Den Ballast dieser Verhandlungen abgeworfen zu haben, wird im positiven Sinne Ressourcen freisetzen. Der Wettbewerb zwischen EU und UK wird die Tendenz verstärken, nicht alles Heil in den staatlichen Ausgaben und Regulierung zu suchen. Insofern besteht sogar ein positives Überraschungsmoment: ein guter Brexit-Deal könnte sich für beide Seiten als heilsam erweisen und marktwirtschaftliche Kräfte stärken.

Ressourcen und Stimmen braucht die EU auch im Außenverhältnis. Dabei sind die Herausforderungen durch die Türkei eher die kleinere Aufgabe, Die größere Herausforderung dürfte im sich stets beschleunigenden „Cold Tech War“ zwischen den USA und China liegen. Die kritische Sicht Chinas ist eines der wenigen Themen, wo in den USA Einigkeit zwischen Demokraten und Republikanern besteht, und Europa hat sich im Zuge der internationalen Arbeitsteilung gut positioniert, billige Breitentechnologie aus China und führende Technologie aus den USA zu importieren.
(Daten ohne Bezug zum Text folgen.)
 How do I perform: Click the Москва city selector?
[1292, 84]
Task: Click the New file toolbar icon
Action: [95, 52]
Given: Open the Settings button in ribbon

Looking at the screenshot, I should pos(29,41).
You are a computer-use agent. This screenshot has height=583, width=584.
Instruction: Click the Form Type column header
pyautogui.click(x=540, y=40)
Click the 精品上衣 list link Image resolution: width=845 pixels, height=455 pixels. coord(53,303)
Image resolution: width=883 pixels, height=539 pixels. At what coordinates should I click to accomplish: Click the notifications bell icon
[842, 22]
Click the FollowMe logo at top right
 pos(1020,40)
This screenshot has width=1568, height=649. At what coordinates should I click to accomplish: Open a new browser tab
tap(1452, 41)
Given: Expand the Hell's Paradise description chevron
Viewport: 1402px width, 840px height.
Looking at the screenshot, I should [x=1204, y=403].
Daraus ist aber eine Abhängigkeit von beiden Seiten auf vielfache Weise entstanden und damit hat Europa in einem neuen kalten Krieg im Technologiebereich am meisten zu verlieren.

Vielleicht ist das aber auch ein Weckruf, in Technologien zu investieren, die Europa bislang verschlafen hat. So wie Lieferketten in vielen Industrien hinterfragt werden, dürfte auch Europa anfangen darüber nachzudenken, unabhängiger zu werden, einerseits durch Förderung technischer Entwicklungen in Europa. Andererseits ist Europa auf politischer Ebene gefragt und bringt erhebliches Know-how ein, wie kalte Kriege zu beenden sind.

Fazit: Europa wird durch Corona und den Brexit Narben davon tragen. Aber Europa bewegt sich. Es abzuschreiben, wäre ein Fehler, auch an den Kapitalmärkten.